WHAT TO PRODUCE:
Copy out the data word for word. The images are not part of the copy.
---- SUPPLIED DATA
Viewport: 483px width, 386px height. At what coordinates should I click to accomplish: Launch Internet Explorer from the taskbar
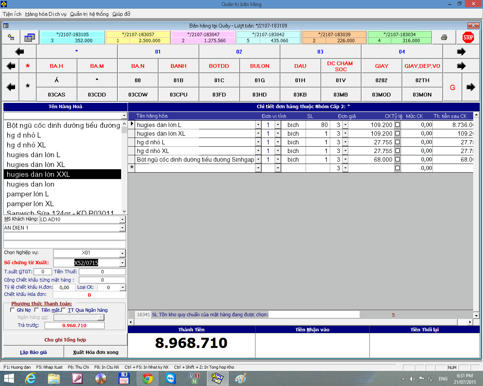(x=31, y=379)
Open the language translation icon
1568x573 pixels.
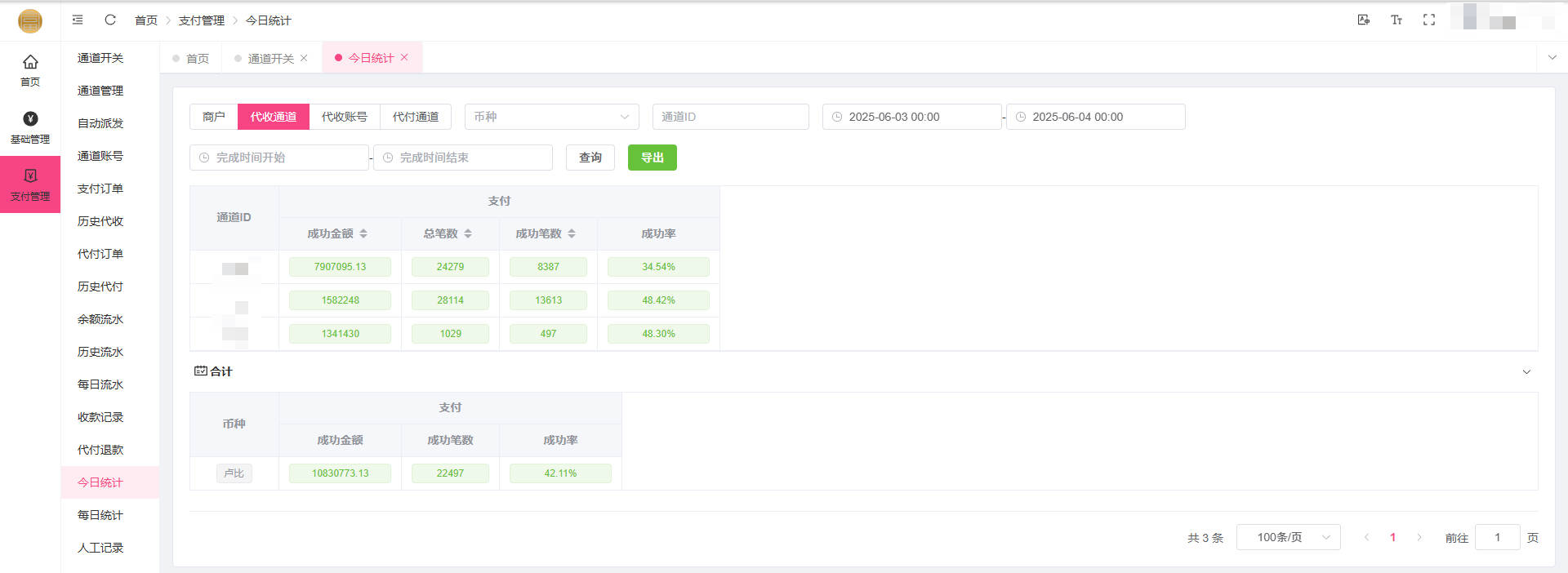1363,20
--------
YOUR SOLUTION:
Viewport: 483px width, 386px height. At what coordinates should I click to accomplish: Launch Internet Explorer from the taskbar
(x=31, y=379)
Open the language translation icon
1568x573 pixels.
1363,20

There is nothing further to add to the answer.